■ EXCERTO FORNECIDO:

---*---

Pedro tem 41 anos e veio à consulta por sintomas de depressão, na sequência de um divórcio litigioso. Nas primeiras consultas foi fácil compreender como a causa do seu mal-estar estava diretamente relacionada com a decisão judicial de atribuir, à sua ex-mulher, o maior tempo da guarda do seu filho Vicente, de 12 anos.
Numa decisão controversa, o juiz valorizou os relatórios periciais de psiquiatras (e pedopsiquiatra) e considerou Pedro como tendo pouca capacidade para tomar conta do filho. Na base da decisão judicial, estava a tomada de posição do juiz sobre os sintomas depressivos, ao considerar que alguém com depressão prolongada “não reúne condições para dar resposta aos complexos problemas da educação de um adolescente”, como tive ocasião de ler na sentença. Assim, Pedro começou por ver o filho quinzenalmente (com um jantar semanal às quartas-feiras), mas depressa a situação se complicou. Em quase todos os fins-de-semana em que esperava Vicente, Pedro começou a receber telefonemas a “explicar” por que razão o filho não iria: “Está com dores de garganta; tem muito que estudar e a tua casa não tem condições para o Vicente se concentrar; tem uma festa de amigos e não quer andar de um lado para outro; quando vem de tua casa, chega sempre exausto e tem depois uma semana péssima”, são exemplos de “explicações” que a mãe do seu filho passou a dar com agressividade crescente.

---*---

■ MATERIAL FORNECIDO:

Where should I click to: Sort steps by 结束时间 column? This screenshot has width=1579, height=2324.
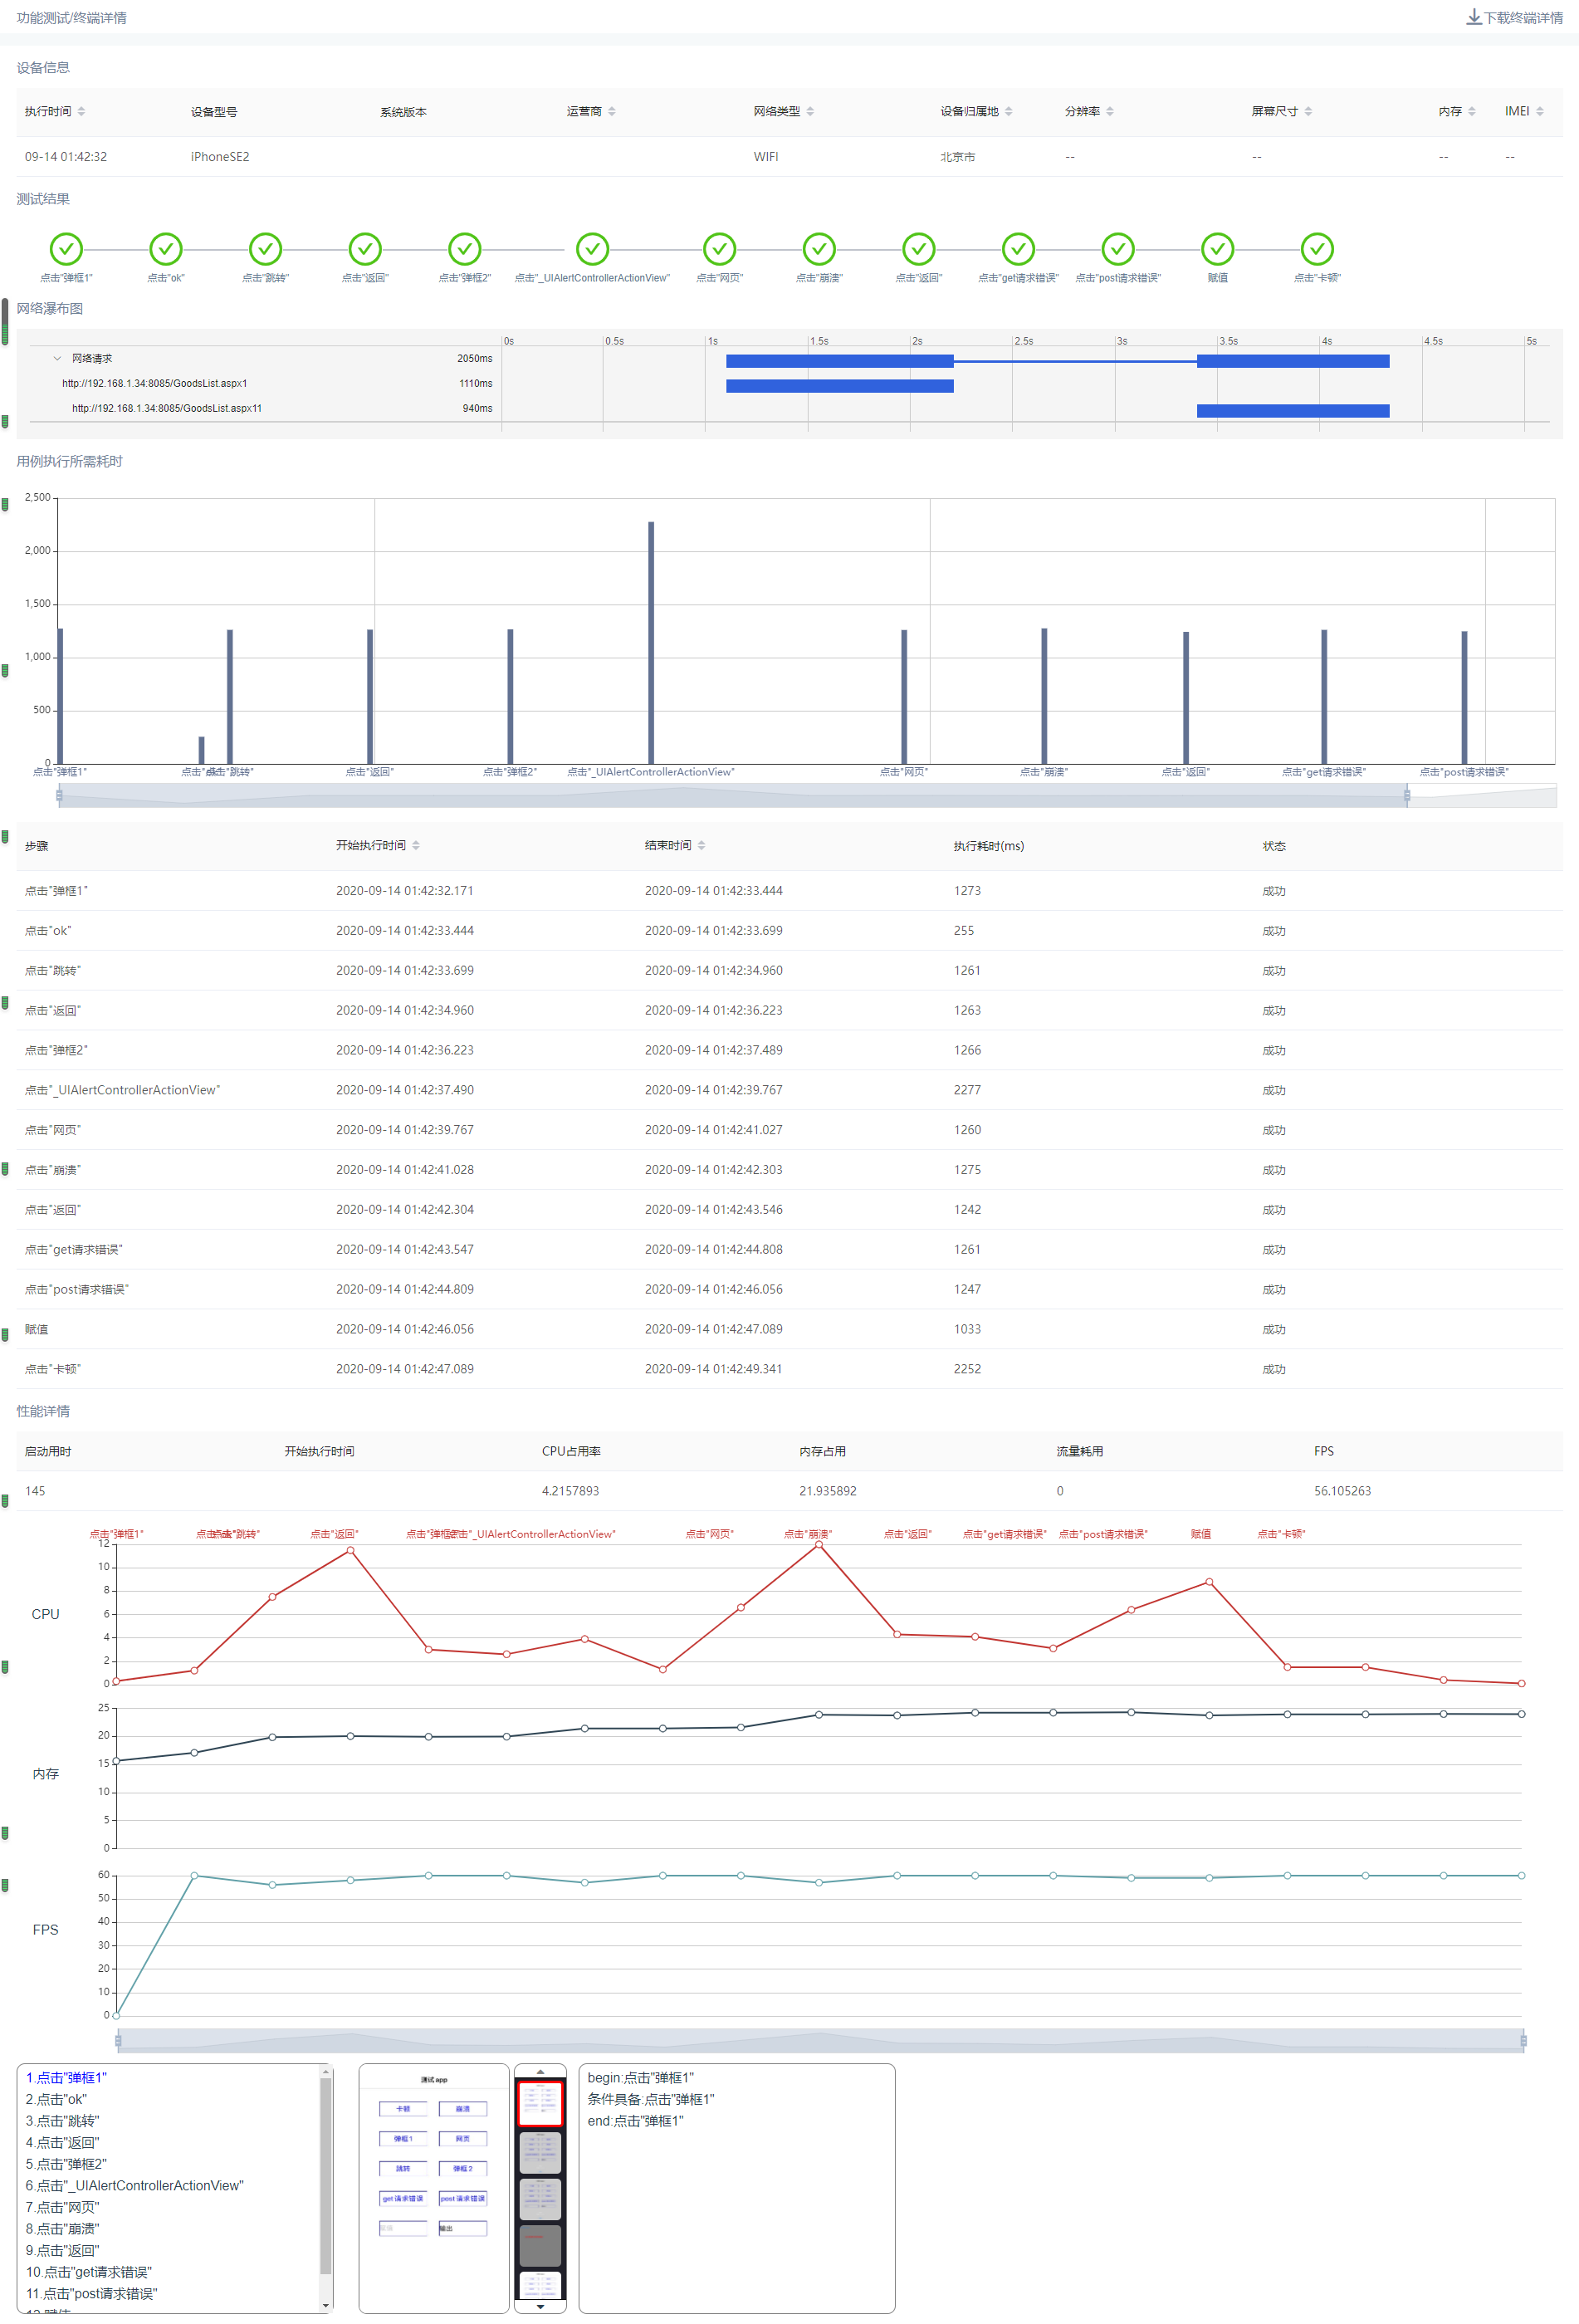[701, 845]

---*---

■ PARTES DO EXERCÍCIO:
**1)** Transcreva do excerto sobre o caso de Pedro o trecho que vai de "Pedro tem 41" até "de 12 anos.", inclusive.
**2)** Responda às perguntas seguintes com base no excerto sobre o caso de Pedro.
(a) Que idade tem Vicente?
(b) Que relatórios foram valorizados pelo juiz?
(c) Com que frequência Pedro começou por ver o filho?

■ RESPOSTAS NUMERADAS:
**1)**
Pedro tem 41 anos e veio à consulta por sintomas de depressão, na sequência de um divórcio litigioso. Nas primeiras consultas foi fácil compreender como a causa do seu mal-estar estava diretamente relacionada com a decisão judicial de atribuir, à sua ex-mulher, o maior tempo da guarda do seu filho Vicente, de 12 anos.

**2)**
(a) 12 anos.
(b) Os relatórios periciais de psiquiatras (e pedopsiquiatra).
(c) Quinzenalmente, com um jantar semanal às quartas-feiras.